>> START RECORD SET
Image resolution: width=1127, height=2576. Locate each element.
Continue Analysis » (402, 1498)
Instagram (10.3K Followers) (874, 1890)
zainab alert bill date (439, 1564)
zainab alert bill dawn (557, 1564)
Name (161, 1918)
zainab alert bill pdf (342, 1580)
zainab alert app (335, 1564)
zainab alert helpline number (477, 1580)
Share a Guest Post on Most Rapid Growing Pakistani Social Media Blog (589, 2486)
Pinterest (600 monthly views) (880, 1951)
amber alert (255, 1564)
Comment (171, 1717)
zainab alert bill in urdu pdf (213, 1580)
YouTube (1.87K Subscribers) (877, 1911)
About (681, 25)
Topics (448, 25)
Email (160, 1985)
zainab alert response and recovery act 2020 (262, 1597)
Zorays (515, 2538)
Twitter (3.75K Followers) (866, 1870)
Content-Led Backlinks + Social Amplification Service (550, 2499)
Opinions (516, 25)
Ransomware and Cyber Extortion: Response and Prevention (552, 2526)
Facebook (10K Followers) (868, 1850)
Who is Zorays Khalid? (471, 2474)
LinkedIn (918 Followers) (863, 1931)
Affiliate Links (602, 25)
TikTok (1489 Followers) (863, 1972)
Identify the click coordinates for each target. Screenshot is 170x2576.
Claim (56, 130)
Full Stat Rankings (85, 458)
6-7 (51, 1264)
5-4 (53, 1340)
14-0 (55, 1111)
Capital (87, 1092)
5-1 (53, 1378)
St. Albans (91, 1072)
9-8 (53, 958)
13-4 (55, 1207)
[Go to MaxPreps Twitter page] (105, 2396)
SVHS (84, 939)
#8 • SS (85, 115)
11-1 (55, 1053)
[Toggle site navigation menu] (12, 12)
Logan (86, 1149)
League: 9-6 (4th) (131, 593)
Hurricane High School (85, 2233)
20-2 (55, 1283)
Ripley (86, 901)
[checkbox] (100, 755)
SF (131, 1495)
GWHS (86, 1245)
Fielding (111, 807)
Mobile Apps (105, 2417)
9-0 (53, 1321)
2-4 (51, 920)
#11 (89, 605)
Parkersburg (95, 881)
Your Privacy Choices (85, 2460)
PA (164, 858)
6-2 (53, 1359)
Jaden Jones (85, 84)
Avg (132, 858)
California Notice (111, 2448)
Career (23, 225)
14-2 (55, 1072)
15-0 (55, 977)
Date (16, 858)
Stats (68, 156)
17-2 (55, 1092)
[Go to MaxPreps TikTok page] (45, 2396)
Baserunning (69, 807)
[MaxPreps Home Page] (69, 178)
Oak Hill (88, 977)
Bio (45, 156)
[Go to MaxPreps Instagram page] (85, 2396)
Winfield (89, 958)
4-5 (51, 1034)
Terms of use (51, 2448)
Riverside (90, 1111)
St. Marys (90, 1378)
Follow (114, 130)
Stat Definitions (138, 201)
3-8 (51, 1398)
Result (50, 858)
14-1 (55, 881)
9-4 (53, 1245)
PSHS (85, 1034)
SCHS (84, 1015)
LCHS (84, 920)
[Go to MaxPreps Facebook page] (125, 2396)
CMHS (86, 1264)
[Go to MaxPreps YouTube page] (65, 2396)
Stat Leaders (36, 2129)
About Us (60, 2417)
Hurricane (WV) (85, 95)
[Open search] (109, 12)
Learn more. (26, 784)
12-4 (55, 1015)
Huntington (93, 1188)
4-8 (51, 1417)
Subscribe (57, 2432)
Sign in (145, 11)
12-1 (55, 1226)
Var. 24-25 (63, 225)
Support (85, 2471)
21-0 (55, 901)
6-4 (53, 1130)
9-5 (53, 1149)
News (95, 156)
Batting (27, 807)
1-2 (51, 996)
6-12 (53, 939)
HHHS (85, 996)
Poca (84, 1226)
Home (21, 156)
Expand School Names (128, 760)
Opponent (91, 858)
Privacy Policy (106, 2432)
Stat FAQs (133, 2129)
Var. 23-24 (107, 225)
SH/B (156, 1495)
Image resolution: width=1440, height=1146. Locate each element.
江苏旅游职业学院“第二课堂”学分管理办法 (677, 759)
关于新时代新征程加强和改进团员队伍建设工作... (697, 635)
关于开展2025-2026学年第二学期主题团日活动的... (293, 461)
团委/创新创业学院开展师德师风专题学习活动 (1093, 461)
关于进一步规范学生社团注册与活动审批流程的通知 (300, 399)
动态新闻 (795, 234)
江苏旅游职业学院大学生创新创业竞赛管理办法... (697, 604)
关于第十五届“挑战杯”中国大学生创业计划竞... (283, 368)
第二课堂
>> END RECORD SET
--- SET EXERCISE ---
Reproduce the entries verbatim, starting with the very first line and ending after the first line that contains "Zorays (515, 2538)", including that line.

--- EXERCISE RESPONSE ---
Image resolution: width=1127, height=2576. Locate each element.
Continue Analysis » (402, 1498)
Instagram (10.3K Followers) (874, 1890)
zainab alert bill date (439, 1564)
zainab alert bill dawn (557, 1564)
Name (161, 1918)
zainab alert bill pdf (342, 1580)
zainab alert app (335, 1564)
zainab alert helpline number (477, 1580)
Share a Guest Post on Most Rapid Growing Pakistani Social Media Blog (589, 2486)
Pinterest (600 monthly views) (880, 1951)
amber alert (255, 1564)
Comment (171, 1717)
zainab alert bill in urdu pdf (213, 1580)
YouTube (1.87K Subscribers) (877, 1911)
About (681, 25)
Topics (448, 25)
Email (160, 1985)
zainab alert response and recovery act 2020 (262, 1597)
Zorays (515, 2538)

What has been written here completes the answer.